**Assignment:** Repeat only the lines below from the one containing "Where should I click to: Click the Overlay" through the one containing "Given: Save the unit with Speichern button", inclusive, exactly as written.

**Records for processing:**
-------------------------

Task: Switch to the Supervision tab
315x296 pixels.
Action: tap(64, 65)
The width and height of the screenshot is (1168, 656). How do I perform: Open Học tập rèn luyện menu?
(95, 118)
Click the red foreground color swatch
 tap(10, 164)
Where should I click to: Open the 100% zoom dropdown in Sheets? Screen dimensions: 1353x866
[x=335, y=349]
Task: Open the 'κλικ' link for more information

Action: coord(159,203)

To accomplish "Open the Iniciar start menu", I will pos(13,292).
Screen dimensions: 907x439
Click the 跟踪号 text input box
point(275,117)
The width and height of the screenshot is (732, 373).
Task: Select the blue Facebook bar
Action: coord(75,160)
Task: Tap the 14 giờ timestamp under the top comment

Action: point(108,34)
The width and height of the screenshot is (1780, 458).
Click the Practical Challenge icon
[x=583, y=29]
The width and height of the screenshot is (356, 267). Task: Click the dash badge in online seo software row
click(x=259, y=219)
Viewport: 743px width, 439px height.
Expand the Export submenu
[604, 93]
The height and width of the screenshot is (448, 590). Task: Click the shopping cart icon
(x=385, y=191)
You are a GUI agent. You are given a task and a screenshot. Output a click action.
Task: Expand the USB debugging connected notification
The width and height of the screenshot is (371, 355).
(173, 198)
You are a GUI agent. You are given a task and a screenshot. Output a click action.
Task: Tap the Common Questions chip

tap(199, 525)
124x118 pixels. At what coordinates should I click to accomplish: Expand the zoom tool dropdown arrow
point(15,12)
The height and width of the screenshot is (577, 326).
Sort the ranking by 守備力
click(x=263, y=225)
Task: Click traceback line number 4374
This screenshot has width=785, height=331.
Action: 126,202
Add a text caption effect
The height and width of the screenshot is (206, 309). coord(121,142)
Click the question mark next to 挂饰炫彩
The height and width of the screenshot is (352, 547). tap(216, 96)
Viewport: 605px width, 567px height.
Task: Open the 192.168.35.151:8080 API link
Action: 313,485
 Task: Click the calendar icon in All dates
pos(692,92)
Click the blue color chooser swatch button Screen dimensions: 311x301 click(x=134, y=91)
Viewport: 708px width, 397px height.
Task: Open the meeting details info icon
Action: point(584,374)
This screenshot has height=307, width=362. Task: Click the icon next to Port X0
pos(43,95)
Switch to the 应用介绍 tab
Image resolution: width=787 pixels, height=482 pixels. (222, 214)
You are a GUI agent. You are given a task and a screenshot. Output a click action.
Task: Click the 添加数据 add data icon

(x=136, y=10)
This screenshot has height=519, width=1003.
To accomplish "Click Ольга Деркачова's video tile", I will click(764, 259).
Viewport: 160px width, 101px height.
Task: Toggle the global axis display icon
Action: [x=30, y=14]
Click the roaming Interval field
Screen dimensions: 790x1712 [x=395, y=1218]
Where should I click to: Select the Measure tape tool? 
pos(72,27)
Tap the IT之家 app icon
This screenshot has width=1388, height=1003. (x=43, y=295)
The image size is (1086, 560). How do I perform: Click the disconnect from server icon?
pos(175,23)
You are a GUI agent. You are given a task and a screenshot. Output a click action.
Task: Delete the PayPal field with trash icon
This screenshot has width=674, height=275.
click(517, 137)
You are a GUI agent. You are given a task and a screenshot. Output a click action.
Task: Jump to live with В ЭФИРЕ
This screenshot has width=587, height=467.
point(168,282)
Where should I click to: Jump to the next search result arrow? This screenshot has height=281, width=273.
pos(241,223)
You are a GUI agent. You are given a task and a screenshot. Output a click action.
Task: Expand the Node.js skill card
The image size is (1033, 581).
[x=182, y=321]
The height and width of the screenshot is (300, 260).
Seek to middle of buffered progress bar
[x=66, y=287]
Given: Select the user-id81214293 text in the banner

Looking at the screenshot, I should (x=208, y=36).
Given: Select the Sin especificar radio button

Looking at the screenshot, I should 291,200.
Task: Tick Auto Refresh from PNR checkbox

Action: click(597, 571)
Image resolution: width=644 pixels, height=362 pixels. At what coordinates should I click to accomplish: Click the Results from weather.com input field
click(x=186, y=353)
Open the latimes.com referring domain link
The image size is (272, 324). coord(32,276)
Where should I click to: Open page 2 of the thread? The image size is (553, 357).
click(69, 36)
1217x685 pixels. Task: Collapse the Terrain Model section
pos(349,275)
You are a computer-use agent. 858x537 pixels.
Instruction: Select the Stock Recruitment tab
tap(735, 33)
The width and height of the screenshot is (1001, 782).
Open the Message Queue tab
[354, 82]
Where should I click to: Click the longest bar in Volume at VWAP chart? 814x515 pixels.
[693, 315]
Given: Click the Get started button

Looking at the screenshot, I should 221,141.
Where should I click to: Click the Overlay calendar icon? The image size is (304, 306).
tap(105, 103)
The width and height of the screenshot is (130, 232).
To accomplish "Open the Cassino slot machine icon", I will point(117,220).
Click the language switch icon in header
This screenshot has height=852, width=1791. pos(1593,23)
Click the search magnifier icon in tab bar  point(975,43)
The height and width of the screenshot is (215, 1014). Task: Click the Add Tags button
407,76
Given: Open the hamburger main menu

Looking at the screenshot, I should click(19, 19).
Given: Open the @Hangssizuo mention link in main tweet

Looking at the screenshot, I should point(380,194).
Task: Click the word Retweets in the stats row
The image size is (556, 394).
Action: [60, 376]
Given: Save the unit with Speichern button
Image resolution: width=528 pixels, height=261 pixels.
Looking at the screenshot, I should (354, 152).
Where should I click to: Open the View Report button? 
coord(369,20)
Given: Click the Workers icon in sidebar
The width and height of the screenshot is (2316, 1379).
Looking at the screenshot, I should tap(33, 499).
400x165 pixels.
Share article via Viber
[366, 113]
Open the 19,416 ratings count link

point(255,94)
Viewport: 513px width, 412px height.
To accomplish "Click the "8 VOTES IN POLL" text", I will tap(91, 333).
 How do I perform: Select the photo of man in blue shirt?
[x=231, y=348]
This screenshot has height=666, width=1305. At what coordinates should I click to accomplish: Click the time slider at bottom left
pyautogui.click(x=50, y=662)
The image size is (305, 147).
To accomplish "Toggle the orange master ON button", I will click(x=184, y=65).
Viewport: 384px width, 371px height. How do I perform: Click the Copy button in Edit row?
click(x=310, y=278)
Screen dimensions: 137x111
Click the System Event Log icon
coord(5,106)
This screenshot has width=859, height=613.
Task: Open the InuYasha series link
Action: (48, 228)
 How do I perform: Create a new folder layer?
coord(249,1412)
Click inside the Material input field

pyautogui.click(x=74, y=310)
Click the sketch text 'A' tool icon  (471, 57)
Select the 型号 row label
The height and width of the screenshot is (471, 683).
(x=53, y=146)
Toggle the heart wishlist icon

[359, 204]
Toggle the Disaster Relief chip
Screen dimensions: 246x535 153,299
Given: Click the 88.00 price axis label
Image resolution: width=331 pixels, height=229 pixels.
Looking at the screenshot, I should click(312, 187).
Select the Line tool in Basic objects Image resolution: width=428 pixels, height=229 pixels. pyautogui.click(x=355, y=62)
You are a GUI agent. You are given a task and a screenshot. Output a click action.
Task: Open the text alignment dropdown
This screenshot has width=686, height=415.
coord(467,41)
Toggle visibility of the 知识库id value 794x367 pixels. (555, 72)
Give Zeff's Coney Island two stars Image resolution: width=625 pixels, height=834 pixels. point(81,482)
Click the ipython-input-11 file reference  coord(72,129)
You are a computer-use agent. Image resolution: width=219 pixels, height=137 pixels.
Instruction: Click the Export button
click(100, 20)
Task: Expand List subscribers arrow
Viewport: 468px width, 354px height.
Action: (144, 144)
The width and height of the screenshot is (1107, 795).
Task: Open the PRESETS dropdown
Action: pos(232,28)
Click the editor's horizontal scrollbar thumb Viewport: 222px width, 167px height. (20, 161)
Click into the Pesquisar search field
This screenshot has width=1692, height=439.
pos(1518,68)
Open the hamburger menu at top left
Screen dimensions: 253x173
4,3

-------------------------

**Response to the exercise:**
Where should I click to: Click the Overlay calendar icon? The image size is (304, 306).
tap(105, 103)
The width and height of the screenshot is (130, 232).
To accomplish "Open the Cassino slot machine icon", I will point(117,220).
Click the language switch icon in header
This screenshot has height=852, width=1791. pos(1593,23)
Click the search magnifier icon in tab bar  point(975,43)
The height and width of the screenshot is (215, 1014). Task: Click the Add Tags button
407,76
Given: Open the hamburger main menu

Looking at the screenshot, I should click(19, 19).
Given: Open the @Hangssizuo mention link in main tweet

Looking at the screenshot, I should point(380,194).
Task: Click the word Retweets in the stats row
The image size is (556, 394).
Action: [60, 376]
Given: Save the unit with Speichern button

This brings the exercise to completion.